%%

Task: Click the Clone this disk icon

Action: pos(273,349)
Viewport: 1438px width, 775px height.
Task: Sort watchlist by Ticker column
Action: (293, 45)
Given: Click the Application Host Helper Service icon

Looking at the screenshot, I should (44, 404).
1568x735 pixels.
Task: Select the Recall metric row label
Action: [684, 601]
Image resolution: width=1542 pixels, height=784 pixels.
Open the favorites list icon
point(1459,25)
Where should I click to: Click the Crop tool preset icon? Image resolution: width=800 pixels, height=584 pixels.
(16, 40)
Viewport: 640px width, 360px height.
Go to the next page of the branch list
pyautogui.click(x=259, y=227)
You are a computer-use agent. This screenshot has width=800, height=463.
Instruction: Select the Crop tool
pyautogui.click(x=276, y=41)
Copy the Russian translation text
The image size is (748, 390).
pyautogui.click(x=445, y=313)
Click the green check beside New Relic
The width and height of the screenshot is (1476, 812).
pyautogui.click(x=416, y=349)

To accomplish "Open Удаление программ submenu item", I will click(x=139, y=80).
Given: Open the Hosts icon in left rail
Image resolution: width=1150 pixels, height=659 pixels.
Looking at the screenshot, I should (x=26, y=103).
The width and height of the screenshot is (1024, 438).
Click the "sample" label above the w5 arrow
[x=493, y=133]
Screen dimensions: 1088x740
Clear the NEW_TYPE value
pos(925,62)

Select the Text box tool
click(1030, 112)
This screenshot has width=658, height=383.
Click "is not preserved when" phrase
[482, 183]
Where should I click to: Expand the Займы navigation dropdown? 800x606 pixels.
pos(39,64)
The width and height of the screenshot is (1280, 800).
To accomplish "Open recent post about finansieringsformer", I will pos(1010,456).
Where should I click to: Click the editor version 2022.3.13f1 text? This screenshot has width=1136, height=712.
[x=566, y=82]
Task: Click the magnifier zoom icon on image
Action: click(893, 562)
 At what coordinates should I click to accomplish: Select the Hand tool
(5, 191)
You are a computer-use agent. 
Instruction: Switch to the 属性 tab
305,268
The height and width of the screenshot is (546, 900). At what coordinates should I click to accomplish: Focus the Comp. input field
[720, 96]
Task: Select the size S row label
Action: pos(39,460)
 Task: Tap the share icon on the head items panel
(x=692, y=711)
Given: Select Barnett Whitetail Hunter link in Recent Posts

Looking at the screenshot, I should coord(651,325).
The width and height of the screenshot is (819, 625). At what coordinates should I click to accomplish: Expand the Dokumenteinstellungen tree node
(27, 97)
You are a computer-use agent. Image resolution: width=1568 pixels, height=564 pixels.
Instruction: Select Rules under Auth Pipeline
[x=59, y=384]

%%

*Task statement*
Pull out every line of the records above that contains the string "pixels", and copy each of those lines in full.

*Response to this exercise*
1568x735 pixels.
Image resolution: width=1542 pixels, height=784 pixels.
Where should I click to: Click the Crop tool preset icon? Image resolution: width=800 pixels, height=584 pixels.
Image resolution: width=1150 pixels, height=659 pixels.
Where should I click to: Expand the Займы navigation dropdown? 800x606 pixels.
You are a computer-use agent. Image resolution: width=1568 pixels, height=564 pixels.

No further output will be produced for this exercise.